- Official Poster
- Directed by: Raihan Rafi
- Written by: Raihan Rafi
- Screenplay by: Raihan Rafi
- Produced by: Redoan Rony
- Starring: Shabnam Bubly; Raaz Mania; Shahriar Nazim Joy; ;
- Cinematography: Sumon Sarkar
- Edited by: Simit Ray Antor
- Music by: Jahid Nirob
- Production companies: PAPER Production and Kanon films
- Distributed by: Chorki
- Release date: 2 May 2022;
- Country: Bangladesh
- Language: Bengali

= Floor Number 7 =

Floor Number 7 (৭ নম্বর ফ্লোর) is a 2022 Bangladeshi crime thriller film directed and written by Raihan Rafi. It stars Shabnam Bubly, Shahriar Nazim Joy, Raaz Mania, and Sumon Anowar.

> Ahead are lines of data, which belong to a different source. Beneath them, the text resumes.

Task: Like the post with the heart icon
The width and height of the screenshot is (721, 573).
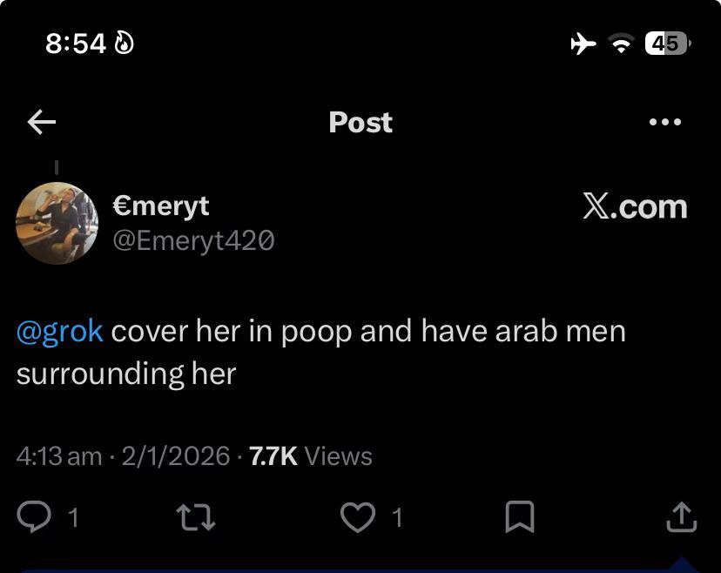Action: [358, 517]
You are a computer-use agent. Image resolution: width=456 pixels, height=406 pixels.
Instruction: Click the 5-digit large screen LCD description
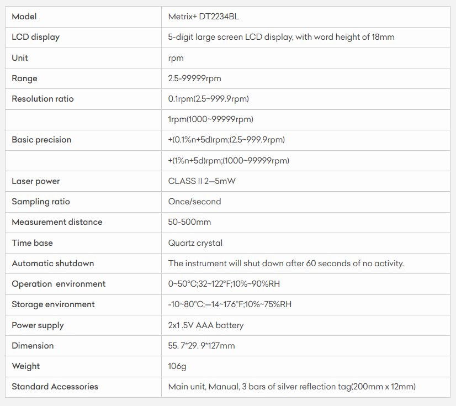[x=281, y=37]
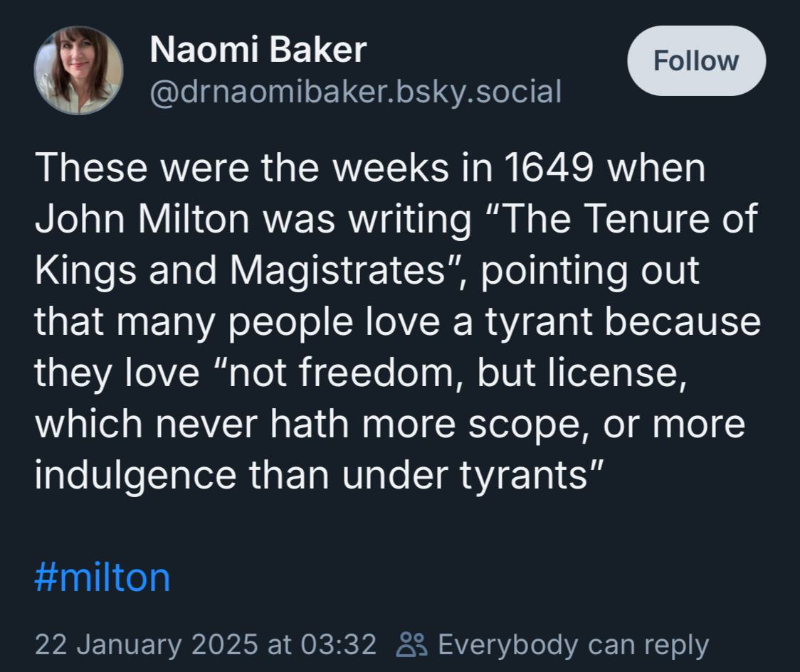Open the @drnaomibaker.bsky.social handle
The image size is (800, 672).
(356, 91)
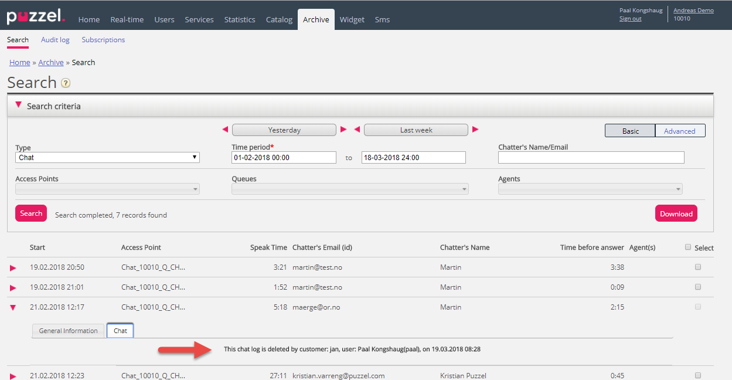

It was released at Chorki on 2 May 2022. It was a record breaking original film by Chorki.

== Cast ==

- Shabnam Bubly as Aboni
- Shahriar Nazim Joy as Nayeem Rahman
- Toma Mirza as Pakhi
- Raaz Mania as Sadman Chowdhury
- Sumon Anowar as Ramiz Uddin
- Sayem Rahman as Shibu
- Jahangir Alam
- Jainal Jack
- Saiful Jarnal
- Farhad Limon
- Kamruzzaman Tapu

== Release ==
The film premiered at Chorki on 2 May 2022.

== Reception ==

=== Critical response ===
The Financial Express called the film a perfectly balanced and blended thrill.